● AIM OF THE EXERCISE
Return the lines of the listing below exactly as they appear, leaving the pictures out of your answer.

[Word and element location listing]
--- BEGIN ---

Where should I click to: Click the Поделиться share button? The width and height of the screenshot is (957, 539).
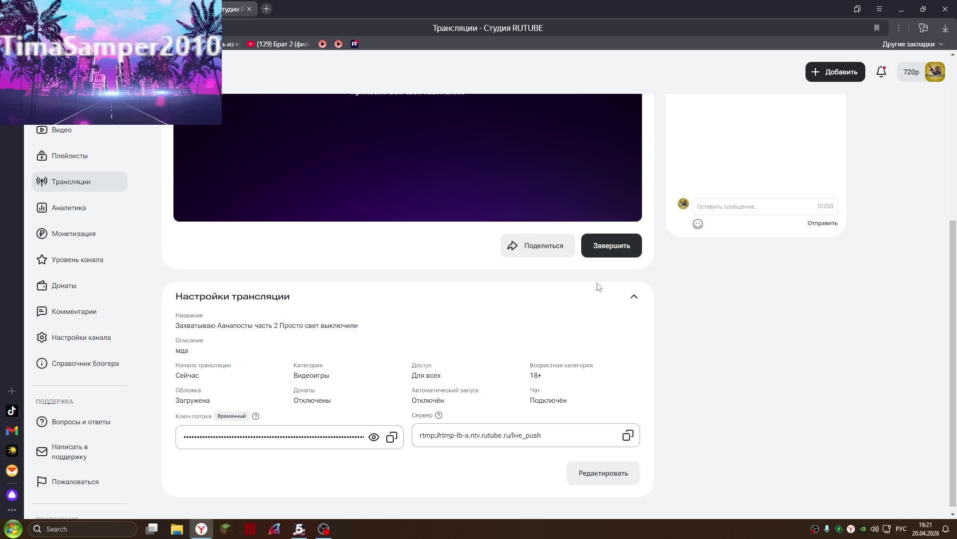coord(537,246)
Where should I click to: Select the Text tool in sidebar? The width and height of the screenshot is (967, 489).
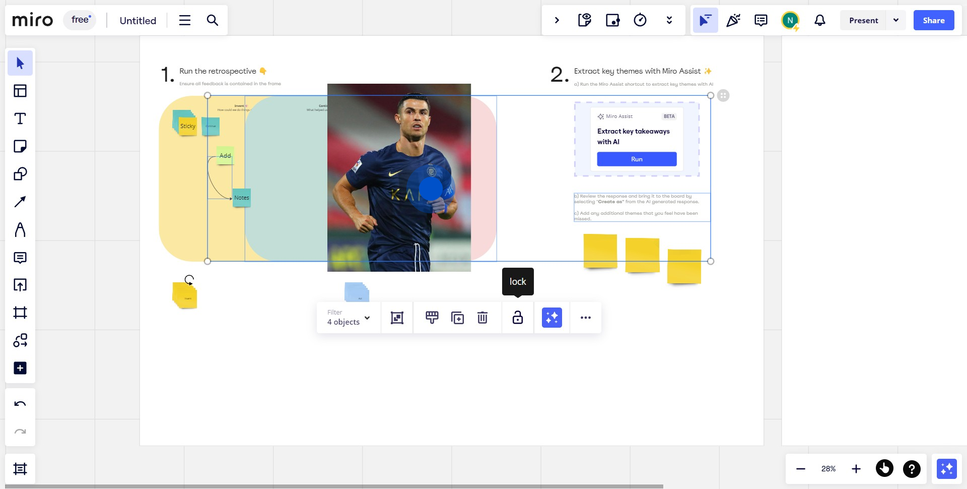tap(20, 118)
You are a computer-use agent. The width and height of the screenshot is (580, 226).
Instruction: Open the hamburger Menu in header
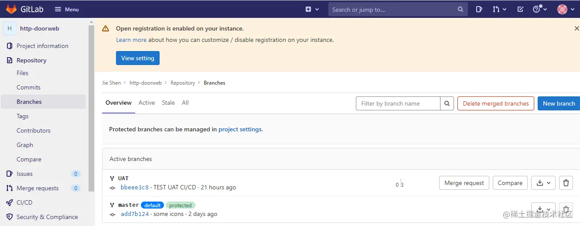point(67,9)
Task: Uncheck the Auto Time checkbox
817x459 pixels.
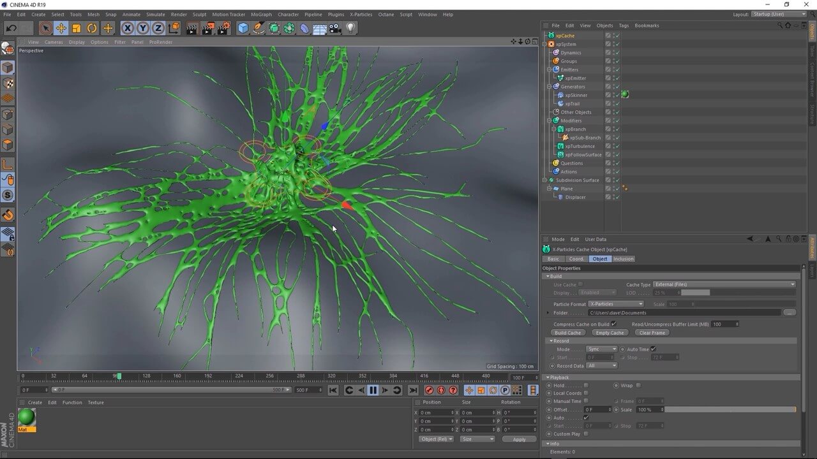Action: (x=653, y=349)
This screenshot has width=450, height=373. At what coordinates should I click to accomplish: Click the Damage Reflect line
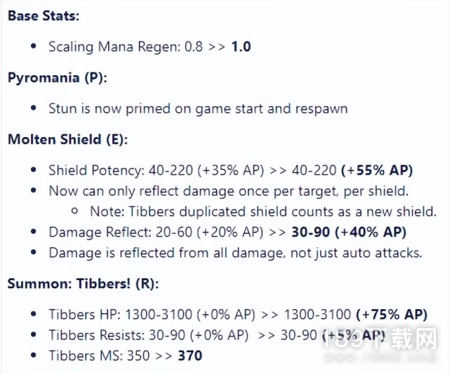[227, 232]
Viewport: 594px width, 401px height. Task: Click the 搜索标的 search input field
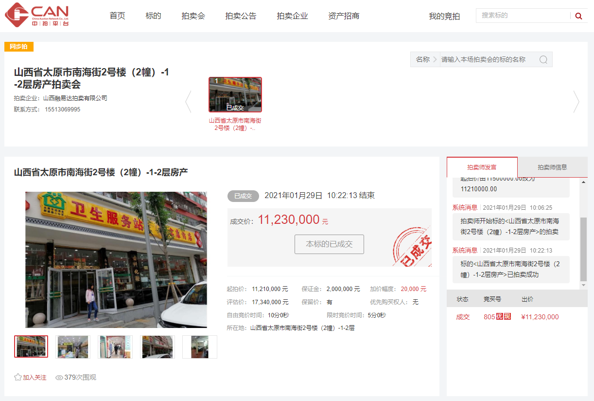523,16
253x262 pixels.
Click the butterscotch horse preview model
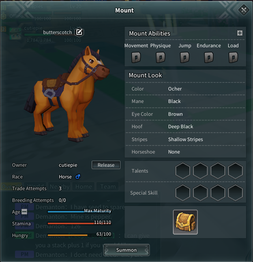tap(67, 94)
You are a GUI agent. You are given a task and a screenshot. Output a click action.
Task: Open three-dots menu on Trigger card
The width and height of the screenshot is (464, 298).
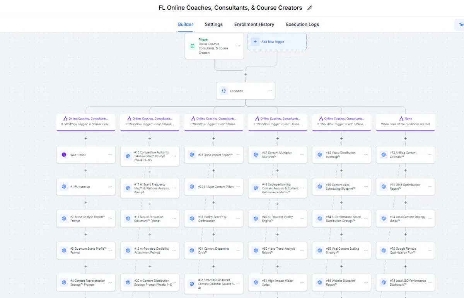[x=238, y=46]
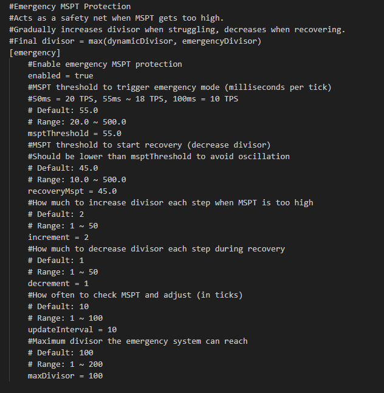Place cursor on msptThreshold = 55.0 line

coord(75,134)
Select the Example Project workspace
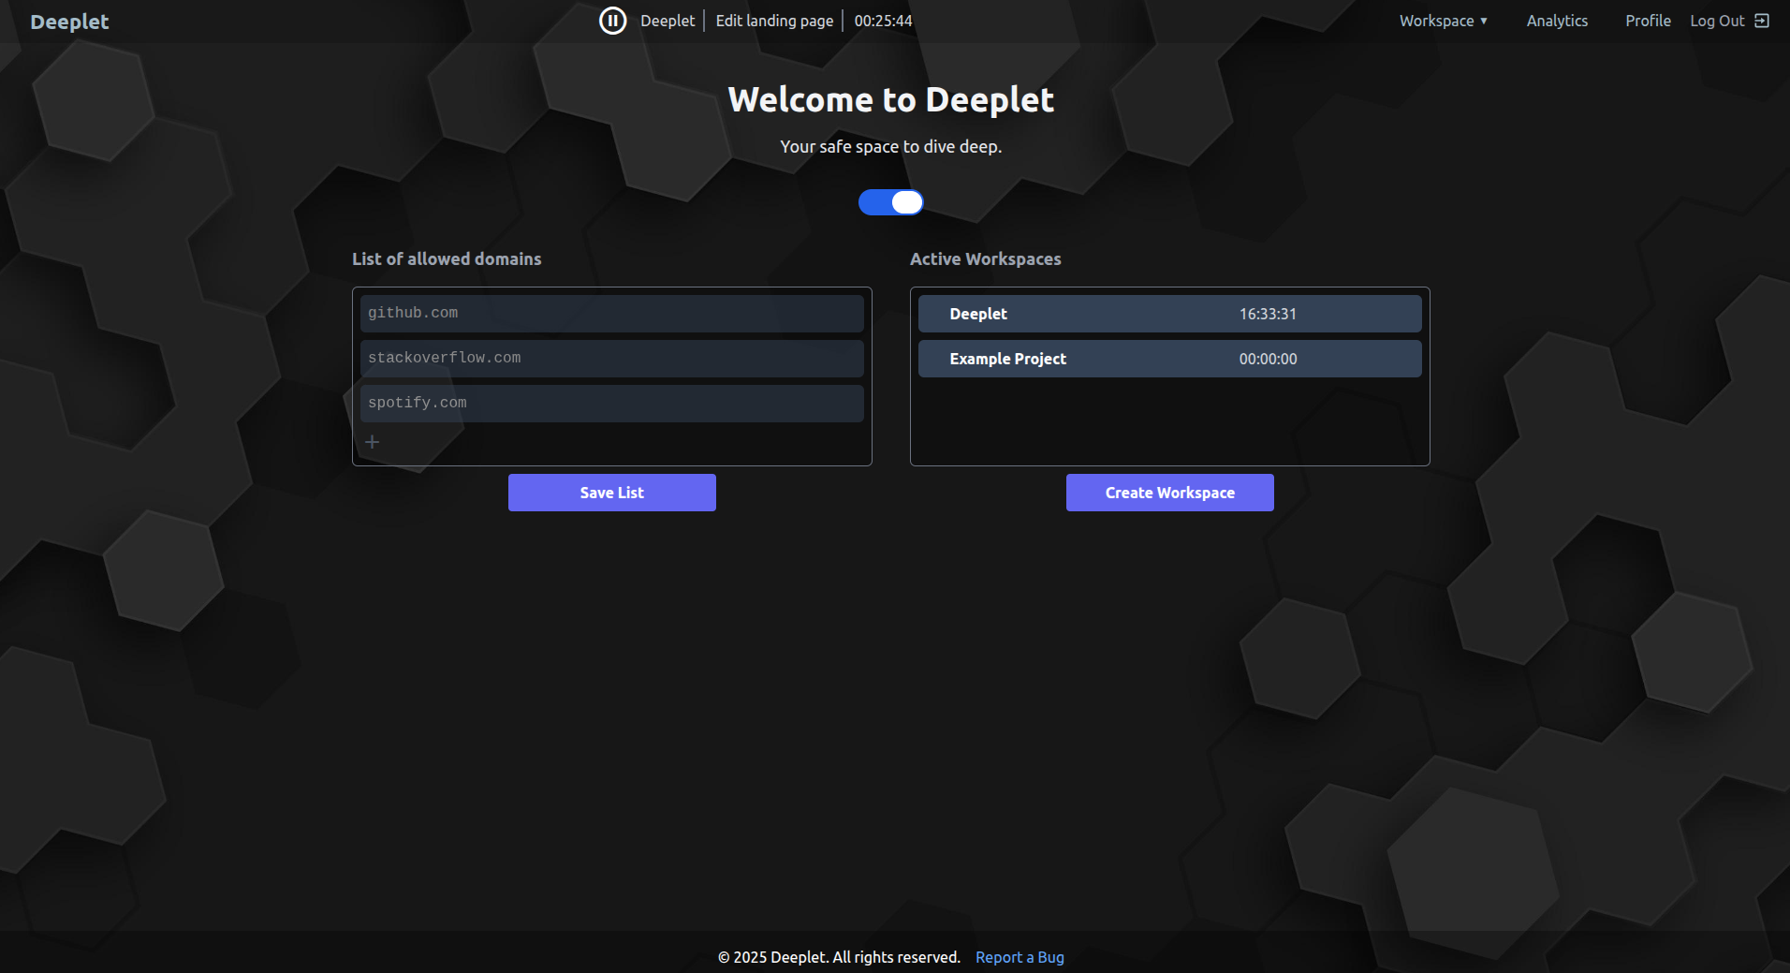The image size is (1790, 973). [x=1169, y=358]
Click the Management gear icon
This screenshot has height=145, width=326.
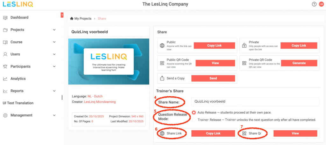(5, 115)
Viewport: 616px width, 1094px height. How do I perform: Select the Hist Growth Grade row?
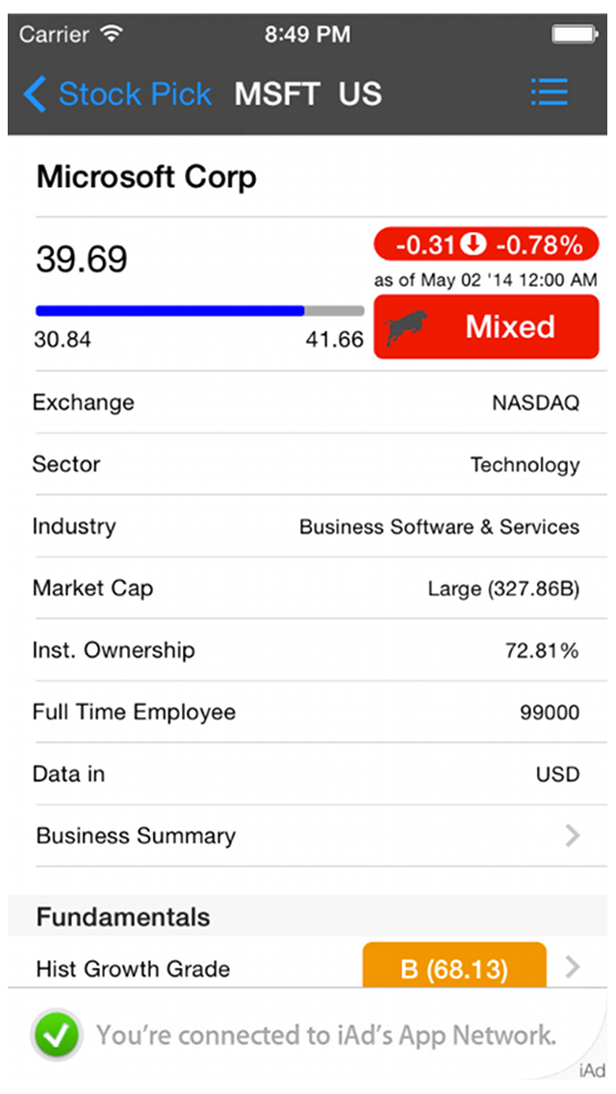[x=133, y=968]
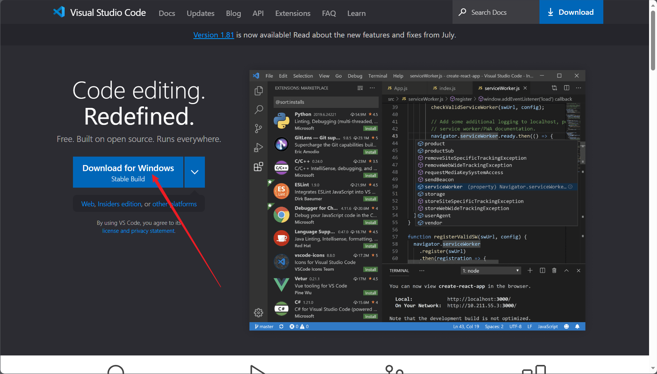Click the feedback smiley in the status bar
The height and width of the screenshot is (374, 657).
566,326
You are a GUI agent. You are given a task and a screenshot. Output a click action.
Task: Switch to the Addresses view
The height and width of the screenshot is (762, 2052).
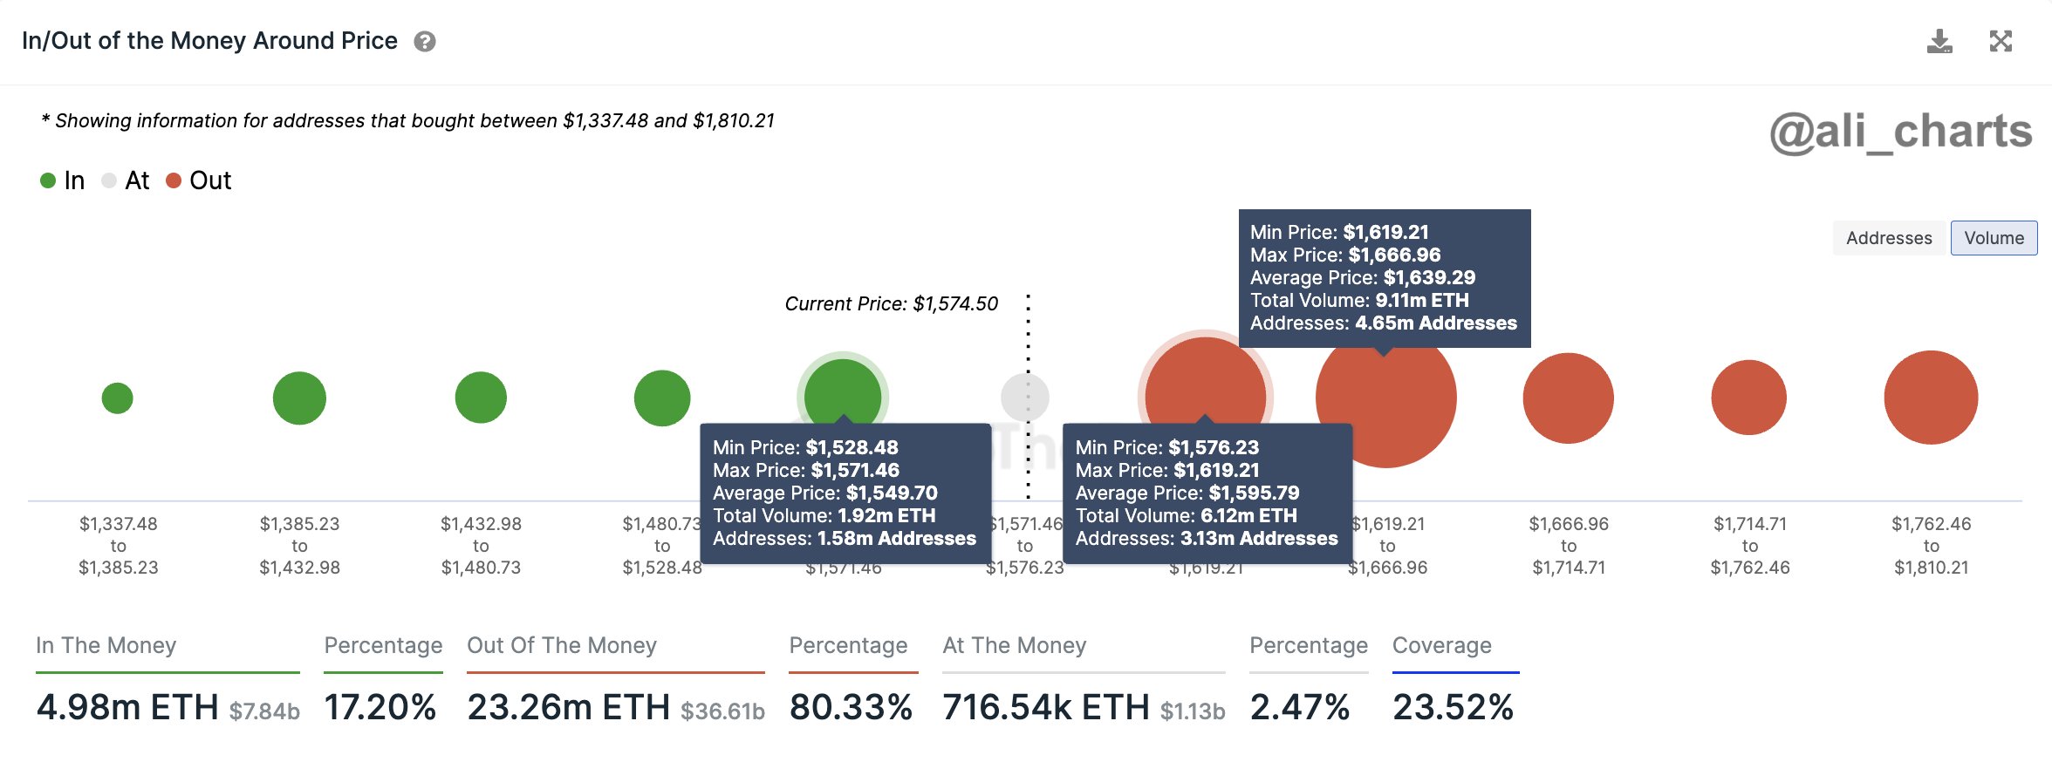(x=1889, y=237)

--- END ---

● FINISHED TASK
Where should I click to: Click the Поделиться share button? The width and height of the screenshot is (957, 539).
coord(537,246)
Where should I click to: Select the Text tool in sidebar? The width and height of the screenshot is (967, 489).
tap(20, 118)
You are a computer-use agent. The width and height of the screenshot is (580, 226).
Instruction: Open the hamburger Menu in header
point(67,9)
Task: Uncheck the Auto Time checkbox
817x459 pixels.
Action: (x=653, y=349)
This screenshot has width=450, height=373. At what coordinates should I click to accomplish: Click the Damage Reflect line
[227, 232]
Viewport: 594px width, 401px height. Task: Click the 搜索标的 search input field
523,16
253x262 pixels.
Click the butterscotch horse preview model
tap(67, 94)
You are a GUI agent. You are given a task and a screenshot. Output a click action.
Task: Open three-dots menu on Trigger card
The width and height of the screenshot is (464, 298).
[x=238, y=46]
Place cursor on msptThreshold = 55.0 line

coord(75,134)
Select the Example Project workspace
The image size is (1790, 973). [x=1169, y=358]
Click the Management gear icon
This screenshot has height=145, width=326.
(5, 115)
Viewport: 616px width, 1094px height. How do I perform: Select the Hist Growth Grade row?
[x=133, y=968]
Click the feedback smiley in the status bar
The height and width of the screenshot is (374, 657).
566,326
You are a GUI agent. You are given a task and a screenshot. Output a click action.
Task: Switch to the Addresses view
The height and width of the screenshot is (762, 2052).
(x=1889, y=237)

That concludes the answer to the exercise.